Exercise brief:
Convert the records into a numbered list with no blank lines, starting at the line that contains "Describe the element at coordinates (80, 499)" and ending at the last line of the records. Omit the pictures from your answer.

Saved data entries:
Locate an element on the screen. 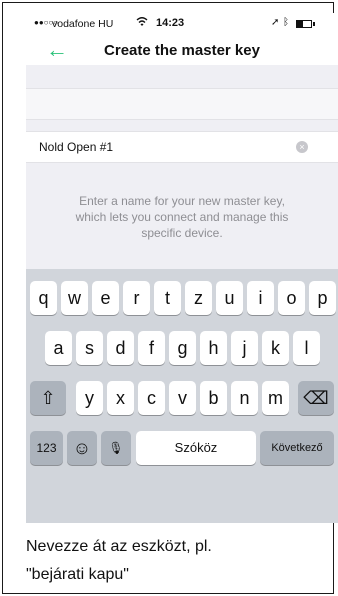  key-b: b is located at coordinates (214, 398).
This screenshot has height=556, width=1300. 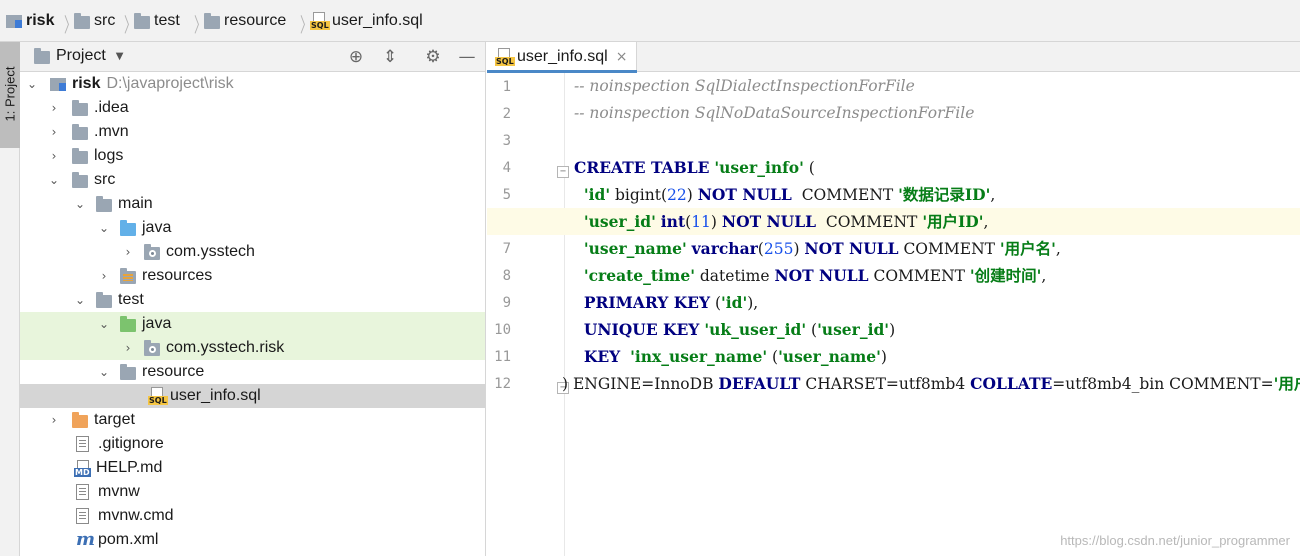 What do you see at coordinates (252, 276) in the screenshot?
I see `tree-item-resources: › resources` at bounding box center [252, 276].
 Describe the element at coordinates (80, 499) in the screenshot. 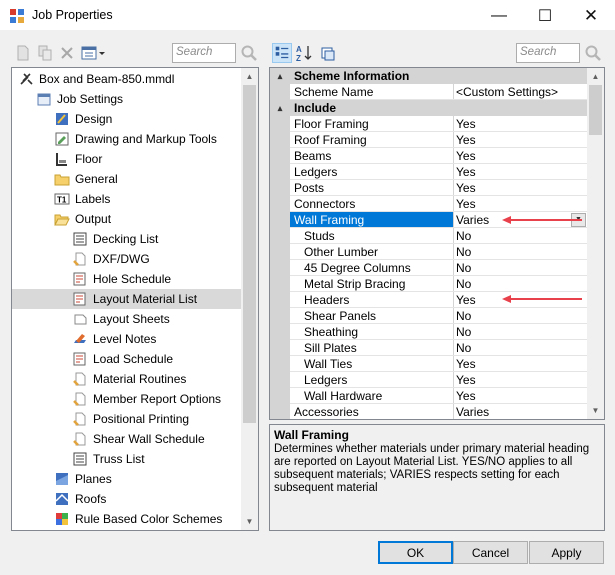

I see `tree-item: Roofs` at that location.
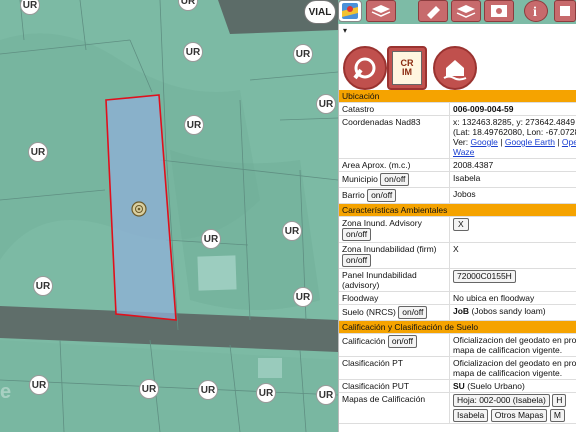  What do you see at coordinates (471, 416) in the screenshot?
I see `isabela-button: Isabela` at bounding box center [471, 416].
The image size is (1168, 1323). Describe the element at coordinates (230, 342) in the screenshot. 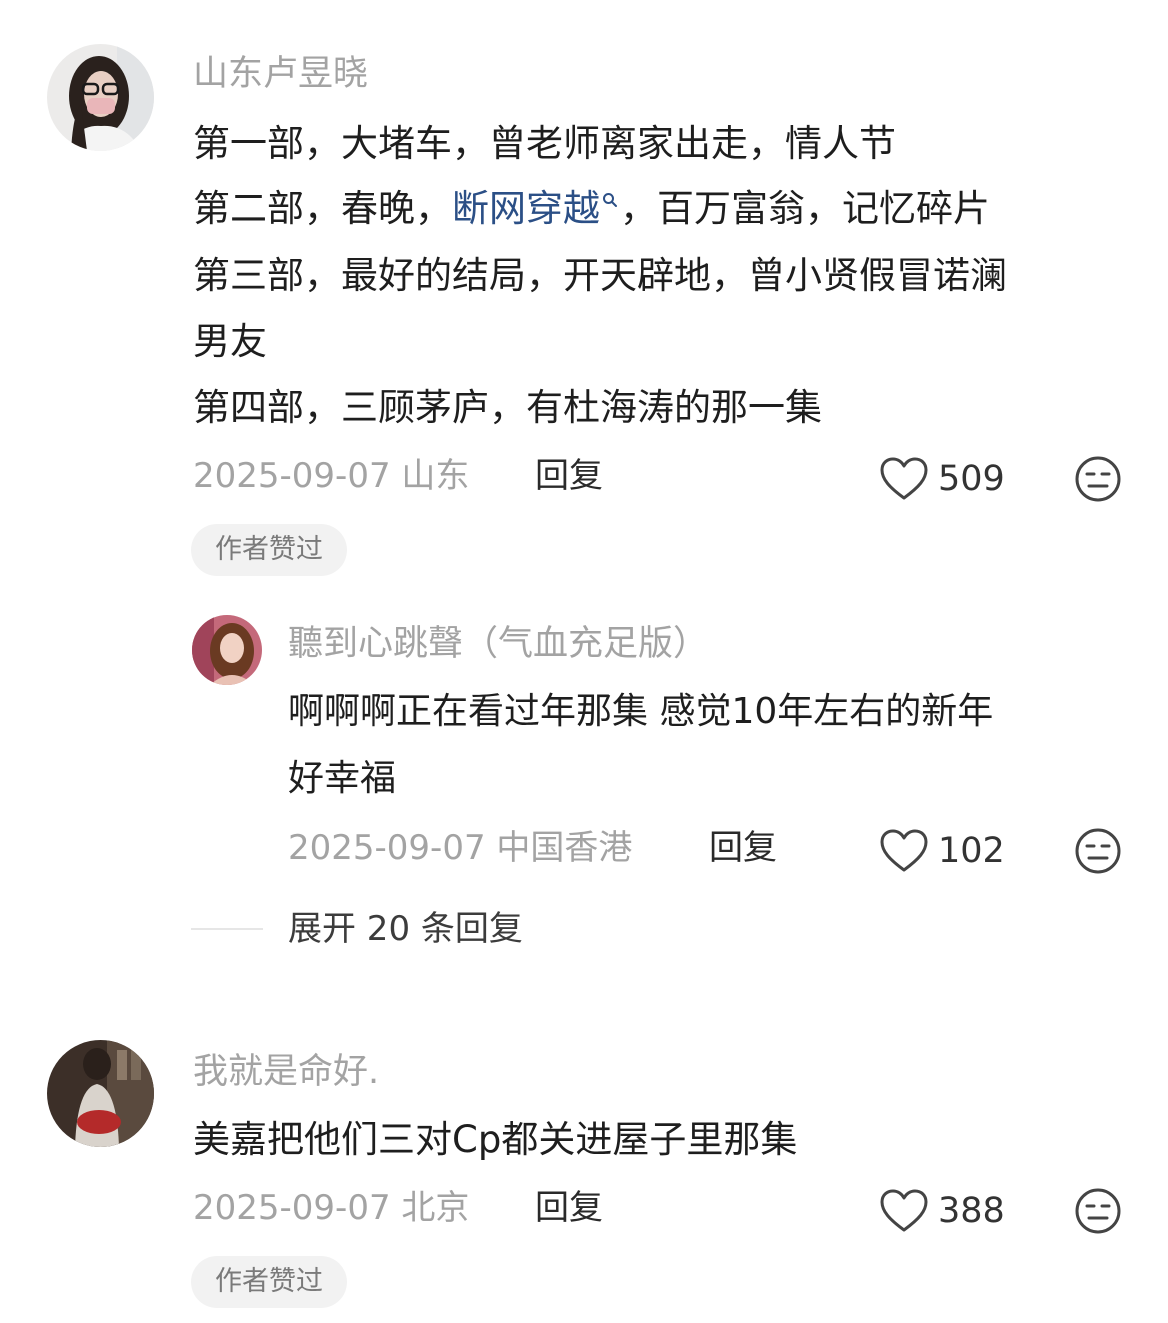

I see `comment-text-line: 男友` at that location.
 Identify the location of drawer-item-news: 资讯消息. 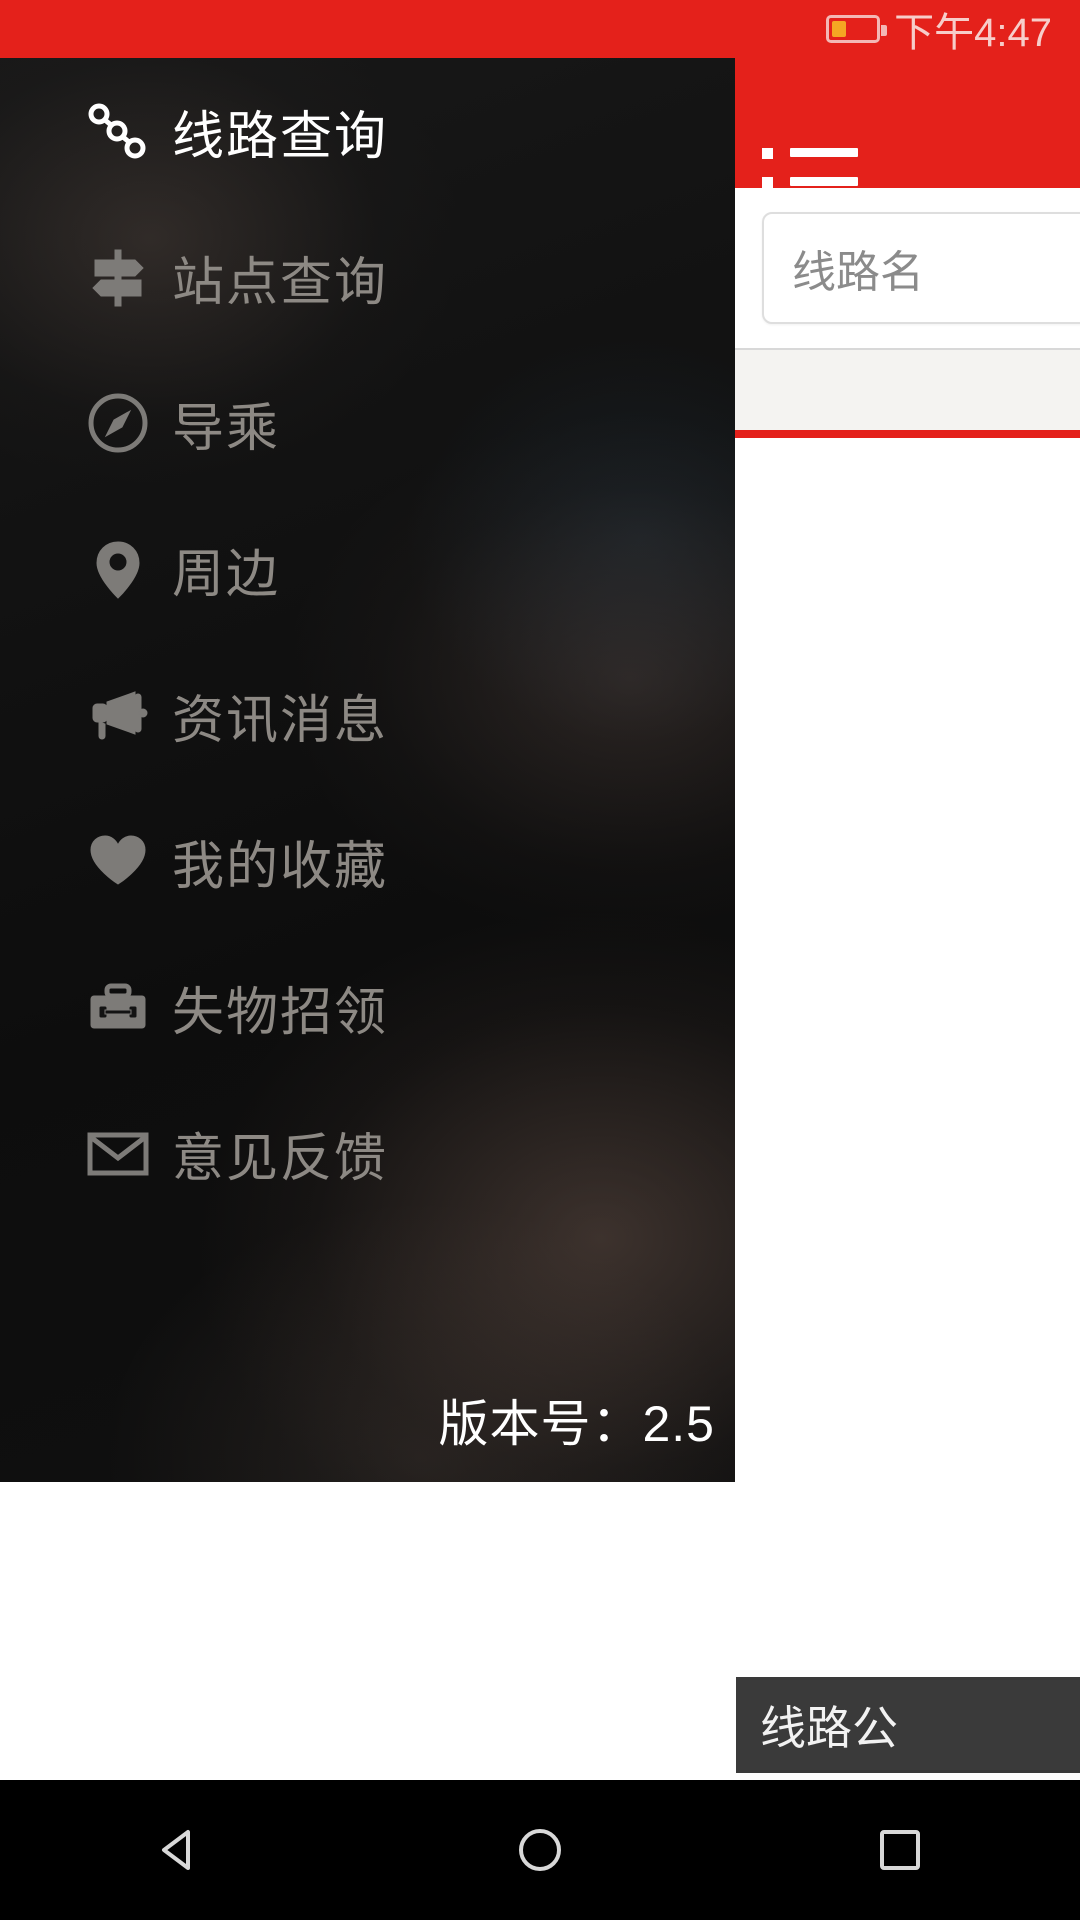
(368, 715).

Solution for this problem:
1.  Describe the element at coordinates (80, 499) in the screenshot. 
2. I see `tree-item: Roofs` at that location.
3.   What do you see at coordinates (471, 416) in the screenshot?
4. I see `isabela-button: Isabela` at bounding box center [471, 416].
5. The image size is (1168, 1323). Describe the element at coordinates (230, 342) in the screenshot. 
6. I see `comment-text-line: 男友` at that location.
7.  Identify the location of drawer-item-news: 资讯消息. 
8. (368, 715).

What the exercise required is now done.